Montag, 30. Mai 2011

Mit einem in sämtlichen Belangen begeisternden und auch hohe Erwartungen vollauf erfüllenden romantischen Konzert riss das Projekt-Orchester „Wil meets Frauenfeld“ am Sonntagabend in der Wiler Kreuzkirche das Publikum buchstäblich von den Kirchenbänken.

CHRISTOF LAMPART

Wow! Dieses Fazit konnte man nach knapp zwei Stunden ziehen, in welchen Griegs Klavierkonzert in a-Moll (Solist Karl-Andreas Kolly) und Dvoraks neunte Sinfonie „Aus der Neuen Welt“ wie in einem Rausch an einem vorbeigezogen waren. 

Ein Ereignis erster Güte

Das durch und durch hochromantische Konzert war von einer musikalischen Qualität wie sie in der Region  leider nur allzu selten anzutreffen ist. „Wil  meets Frauenfeld“ war ein konzertantes Ereignis erster Güte. Das temporäre Zusammengehen von Stadtorchester Frauenfeld (Dirigent: Andreas Pfenninger) und Orchesterverein Wil (Dirigent: Kurt Pius Koller) war wirklich das, als was es im Vorfeld angekündigt worden war: ein Gemeinschaftskonzert. 77 Musikerinnen und Musiker verschmolzen zu einer musikalischen Einheit wie man sie  im Vorfeld nicht hätte erwarten, sondern höchsten erhoffen hätte dürfen.  Natürlich kam auch der Stückauswahl eine grosse Bedeutung zu, handelt es sich doch beiden Werken um grosse Kompositionen, die fast jeder kennt. Das eine, ein fulminantes Jugend-, dann andere ein abgeklärtes Alterswerk, beide jedoch vom ersten Moment an auf ihre Art fesselnd.
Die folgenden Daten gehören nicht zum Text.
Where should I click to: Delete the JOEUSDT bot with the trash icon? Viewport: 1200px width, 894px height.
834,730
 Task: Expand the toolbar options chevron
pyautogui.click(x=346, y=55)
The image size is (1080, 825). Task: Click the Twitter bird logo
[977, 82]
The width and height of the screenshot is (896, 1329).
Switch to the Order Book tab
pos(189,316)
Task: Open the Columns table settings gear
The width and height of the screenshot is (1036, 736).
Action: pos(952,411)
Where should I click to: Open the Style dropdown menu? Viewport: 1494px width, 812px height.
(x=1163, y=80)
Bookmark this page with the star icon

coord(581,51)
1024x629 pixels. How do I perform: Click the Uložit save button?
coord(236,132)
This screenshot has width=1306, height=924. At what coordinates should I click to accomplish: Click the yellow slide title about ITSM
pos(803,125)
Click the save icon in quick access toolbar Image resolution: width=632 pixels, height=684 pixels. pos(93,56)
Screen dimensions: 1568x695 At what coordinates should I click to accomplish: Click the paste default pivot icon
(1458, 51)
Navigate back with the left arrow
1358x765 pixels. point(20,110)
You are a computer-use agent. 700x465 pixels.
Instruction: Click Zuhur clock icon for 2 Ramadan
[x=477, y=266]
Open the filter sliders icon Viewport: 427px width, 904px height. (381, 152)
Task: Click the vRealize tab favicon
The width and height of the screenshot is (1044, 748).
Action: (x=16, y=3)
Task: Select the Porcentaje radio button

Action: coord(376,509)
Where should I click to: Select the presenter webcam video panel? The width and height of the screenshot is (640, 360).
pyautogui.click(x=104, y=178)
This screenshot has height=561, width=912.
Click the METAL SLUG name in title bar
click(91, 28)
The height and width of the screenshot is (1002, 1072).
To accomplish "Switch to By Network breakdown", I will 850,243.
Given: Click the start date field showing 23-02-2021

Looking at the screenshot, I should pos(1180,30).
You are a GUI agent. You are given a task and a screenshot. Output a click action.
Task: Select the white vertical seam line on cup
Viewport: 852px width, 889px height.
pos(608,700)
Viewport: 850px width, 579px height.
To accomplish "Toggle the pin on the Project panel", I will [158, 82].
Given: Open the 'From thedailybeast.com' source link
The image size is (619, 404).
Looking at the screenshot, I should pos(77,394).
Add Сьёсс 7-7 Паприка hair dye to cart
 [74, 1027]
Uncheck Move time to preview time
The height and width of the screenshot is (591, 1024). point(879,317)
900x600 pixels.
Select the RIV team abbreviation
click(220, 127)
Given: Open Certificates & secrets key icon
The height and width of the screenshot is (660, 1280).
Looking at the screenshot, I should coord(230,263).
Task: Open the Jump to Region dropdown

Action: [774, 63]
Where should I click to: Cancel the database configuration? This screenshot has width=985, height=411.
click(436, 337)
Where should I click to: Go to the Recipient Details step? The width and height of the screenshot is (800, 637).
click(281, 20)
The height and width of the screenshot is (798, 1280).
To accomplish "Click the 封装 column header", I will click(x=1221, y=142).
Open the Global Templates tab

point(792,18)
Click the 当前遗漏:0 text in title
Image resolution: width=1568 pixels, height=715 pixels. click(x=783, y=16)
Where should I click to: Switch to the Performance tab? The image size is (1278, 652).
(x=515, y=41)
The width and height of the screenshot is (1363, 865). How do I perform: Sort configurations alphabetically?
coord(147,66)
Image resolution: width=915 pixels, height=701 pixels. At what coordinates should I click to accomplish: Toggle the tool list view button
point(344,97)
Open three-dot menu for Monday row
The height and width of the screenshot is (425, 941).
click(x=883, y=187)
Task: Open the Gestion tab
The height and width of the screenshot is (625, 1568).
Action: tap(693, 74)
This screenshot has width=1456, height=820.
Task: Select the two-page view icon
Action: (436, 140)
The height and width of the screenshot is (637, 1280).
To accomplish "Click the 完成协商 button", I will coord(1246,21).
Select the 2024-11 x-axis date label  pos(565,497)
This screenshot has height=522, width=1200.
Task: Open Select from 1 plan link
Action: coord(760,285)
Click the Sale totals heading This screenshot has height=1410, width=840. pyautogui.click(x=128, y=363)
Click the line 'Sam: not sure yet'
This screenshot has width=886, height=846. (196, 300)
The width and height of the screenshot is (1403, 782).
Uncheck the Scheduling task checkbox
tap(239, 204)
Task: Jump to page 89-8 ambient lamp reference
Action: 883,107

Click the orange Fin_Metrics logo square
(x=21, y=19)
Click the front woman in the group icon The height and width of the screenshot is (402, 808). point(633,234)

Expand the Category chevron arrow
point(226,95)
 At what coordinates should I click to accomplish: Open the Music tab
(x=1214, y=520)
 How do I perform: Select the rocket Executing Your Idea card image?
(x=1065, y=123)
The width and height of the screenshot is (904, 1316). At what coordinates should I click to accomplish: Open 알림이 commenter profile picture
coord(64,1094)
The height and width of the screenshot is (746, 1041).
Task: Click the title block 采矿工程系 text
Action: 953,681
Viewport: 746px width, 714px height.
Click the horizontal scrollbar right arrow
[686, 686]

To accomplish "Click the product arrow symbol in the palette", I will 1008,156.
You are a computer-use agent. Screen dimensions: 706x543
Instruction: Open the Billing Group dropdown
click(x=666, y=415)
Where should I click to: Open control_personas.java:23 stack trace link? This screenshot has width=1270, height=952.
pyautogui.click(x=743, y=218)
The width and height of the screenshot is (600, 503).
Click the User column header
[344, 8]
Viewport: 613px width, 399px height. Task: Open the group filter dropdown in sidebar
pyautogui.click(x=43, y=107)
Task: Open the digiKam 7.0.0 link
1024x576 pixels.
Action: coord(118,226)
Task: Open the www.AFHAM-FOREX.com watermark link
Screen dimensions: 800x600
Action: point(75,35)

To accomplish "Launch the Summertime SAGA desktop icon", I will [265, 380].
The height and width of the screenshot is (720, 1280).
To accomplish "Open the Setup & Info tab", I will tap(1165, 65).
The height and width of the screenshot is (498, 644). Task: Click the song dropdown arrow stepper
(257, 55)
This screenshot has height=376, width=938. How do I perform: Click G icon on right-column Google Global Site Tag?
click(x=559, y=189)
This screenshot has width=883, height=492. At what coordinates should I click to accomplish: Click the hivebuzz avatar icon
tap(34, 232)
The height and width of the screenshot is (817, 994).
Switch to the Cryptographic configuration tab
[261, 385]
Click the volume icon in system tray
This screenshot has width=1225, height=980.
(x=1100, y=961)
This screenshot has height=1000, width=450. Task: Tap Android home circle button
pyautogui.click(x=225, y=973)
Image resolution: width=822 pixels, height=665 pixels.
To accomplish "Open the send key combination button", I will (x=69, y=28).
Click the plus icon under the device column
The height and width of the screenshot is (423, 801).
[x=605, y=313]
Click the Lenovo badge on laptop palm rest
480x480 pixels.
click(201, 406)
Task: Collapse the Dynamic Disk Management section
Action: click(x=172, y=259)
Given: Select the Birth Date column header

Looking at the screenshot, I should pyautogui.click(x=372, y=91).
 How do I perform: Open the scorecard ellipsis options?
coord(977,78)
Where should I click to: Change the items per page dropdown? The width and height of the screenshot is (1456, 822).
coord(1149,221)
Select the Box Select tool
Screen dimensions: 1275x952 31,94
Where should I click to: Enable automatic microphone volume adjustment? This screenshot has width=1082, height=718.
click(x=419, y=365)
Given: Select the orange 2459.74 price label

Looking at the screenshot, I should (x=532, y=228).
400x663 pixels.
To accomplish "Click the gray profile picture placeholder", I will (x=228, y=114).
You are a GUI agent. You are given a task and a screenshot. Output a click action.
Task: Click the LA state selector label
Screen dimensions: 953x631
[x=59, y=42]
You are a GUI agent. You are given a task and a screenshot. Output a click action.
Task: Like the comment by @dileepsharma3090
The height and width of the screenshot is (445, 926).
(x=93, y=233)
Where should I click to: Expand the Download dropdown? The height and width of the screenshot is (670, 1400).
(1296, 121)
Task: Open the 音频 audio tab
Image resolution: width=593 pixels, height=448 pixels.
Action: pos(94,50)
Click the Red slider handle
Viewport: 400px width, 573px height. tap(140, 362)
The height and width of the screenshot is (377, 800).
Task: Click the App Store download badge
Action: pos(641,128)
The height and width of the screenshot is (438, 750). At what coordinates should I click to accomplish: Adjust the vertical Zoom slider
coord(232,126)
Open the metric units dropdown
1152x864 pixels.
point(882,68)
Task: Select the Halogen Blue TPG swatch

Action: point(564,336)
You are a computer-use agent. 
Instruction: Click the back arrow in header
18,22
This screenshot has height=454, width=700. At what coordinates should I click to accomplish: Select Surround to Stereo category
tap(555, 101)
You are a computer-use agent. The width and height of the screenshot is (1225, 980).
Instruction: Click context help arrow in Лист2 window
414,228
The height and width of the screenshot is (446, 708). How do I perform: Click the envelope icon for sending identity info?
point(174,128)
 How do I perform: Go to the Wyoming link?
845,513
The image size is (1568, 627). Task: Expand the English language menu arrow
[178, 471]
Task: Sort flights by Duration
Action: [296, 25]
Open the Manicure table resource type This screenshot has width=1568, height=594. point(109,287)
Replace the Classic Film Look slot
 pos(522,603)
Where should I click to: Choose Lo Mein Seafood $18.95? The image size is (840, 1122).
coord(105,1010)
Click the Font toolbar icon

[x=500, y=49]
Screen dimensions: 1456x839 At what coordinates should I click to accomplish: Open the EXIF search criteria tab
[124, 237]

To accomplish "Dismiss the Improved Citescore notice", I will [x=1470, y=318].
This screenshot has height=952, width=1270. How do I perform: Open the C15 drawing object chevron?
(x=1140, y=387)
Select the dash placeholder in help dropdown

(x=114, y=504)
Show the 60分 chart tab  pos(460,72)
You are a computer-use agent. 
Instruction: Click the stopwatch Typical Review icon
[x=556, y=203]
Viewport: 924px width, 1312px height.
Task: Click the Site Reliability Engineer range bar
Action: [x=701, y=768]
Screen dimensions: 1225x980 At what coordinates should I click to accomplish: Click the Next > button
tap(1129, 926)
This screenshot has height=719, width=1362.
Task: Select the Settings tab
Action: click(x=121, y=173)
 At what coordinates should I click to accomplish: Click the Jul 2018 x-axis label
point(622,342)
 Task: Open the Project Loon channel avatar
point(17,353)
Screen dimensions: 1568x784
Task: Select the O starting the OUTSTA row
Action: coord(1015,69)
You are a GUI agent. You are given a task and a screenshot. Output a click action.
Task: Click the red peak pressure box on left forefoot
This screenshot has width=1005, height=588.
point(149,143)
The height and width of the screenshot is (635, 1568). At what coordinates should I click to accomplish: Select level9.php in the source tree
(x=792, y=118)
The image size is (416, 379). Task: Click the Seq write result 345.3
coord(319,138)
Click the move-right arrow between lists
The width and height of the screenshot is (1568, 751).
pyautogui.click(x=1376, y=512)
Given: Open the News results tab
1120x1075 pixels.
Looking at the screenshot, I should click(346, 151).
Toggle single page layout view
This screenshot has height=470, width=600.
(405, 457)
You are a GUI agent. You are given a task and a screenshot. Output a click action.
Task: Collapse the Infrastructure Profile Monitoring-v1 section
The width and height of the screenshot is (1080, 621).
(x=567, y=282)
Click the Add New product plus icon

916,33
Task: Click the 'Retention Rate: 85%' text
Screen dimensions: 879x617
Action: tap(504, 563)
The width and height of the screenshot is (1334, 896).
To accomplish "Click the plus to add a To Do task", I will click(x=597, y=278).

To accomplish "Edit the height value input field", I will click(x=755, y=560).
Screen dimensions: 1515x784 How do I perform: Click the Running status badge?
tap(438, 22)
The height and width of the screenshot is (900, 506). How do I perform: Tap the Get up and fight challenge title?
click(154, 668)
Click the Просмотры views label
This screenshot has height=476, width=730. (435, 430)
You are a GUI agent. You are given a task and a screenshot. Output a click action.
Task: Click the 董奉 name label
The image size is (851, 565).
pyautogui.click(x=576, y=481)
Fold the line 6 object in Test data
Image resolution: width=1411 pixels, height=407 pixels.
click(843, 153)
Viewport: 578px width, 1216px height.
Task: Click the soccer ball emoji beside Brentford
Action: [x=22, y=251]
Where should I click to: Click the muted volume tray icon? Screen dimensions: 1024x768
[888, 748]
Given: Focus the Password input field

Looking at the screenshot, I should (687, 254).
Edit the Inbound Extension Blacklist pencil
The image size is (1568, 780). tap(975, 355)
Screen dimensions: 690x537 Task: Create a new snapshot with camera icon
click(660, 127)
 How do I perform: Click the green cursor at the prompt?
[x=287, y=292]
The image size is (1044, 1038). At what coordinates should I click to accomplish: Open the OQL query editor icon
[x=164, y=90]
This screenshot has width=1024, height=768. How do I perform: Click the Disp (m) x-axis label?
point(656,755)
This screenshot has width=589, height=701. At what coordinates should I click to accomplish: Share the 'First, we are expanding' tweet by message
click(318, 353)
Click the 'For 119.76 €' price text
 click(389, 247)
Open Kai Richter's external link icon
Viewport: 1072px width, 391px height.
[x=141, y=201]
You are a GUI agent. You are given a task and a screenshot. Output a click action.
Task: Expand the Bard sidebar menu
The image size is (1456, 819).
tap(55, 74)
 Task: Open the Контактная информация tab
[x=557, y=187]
Ein esprithaftes Miteinander

Beides sind Werke, bei denen Musiker ins Schwelgen geraten und Dirigenten geradezu in den Klängen „baden“ können. Und genau das tat Pfenninger, dessen präzise Vorgaben den Streichern einen weichen, samtenen und zugleich „fluiden“ Klang entlockte , auf dem das prägnante, und doch sehr differenzierte Spiel Kollys sehr gut zum Tragen kam. Pfenninger vergass jedoch bei aller klanglichen Verklärung zu keinem Augenblick, dass er einen Solisten zu begleiten hatte. Und das taten er und das grosse Orchester mit wahrer Hingabe, so dass das Auditorium hier nicht ein schwammiges Neben-, sondern ein esprithaftes Miteinander erlebte. Wunderbar akzentuiert auch der „nordische“ Klang, der das ganze Stück durchwebte: von der  klar betonten, kaskadenhaften Eröffnung  durch das Klavier bis hin zum akzentuierten Posaunenklang. Kolly selbst wusste die Kadenzen nicht nur technisch brillant zu spielen, sondern mit innerem Feuer zu füllen, so dass man mitunter Stellenweise kurz als Zuhörer den Atem anhielt. Schon dieses Konzert wäre alleine das Eintrittsgeld wert gewesen.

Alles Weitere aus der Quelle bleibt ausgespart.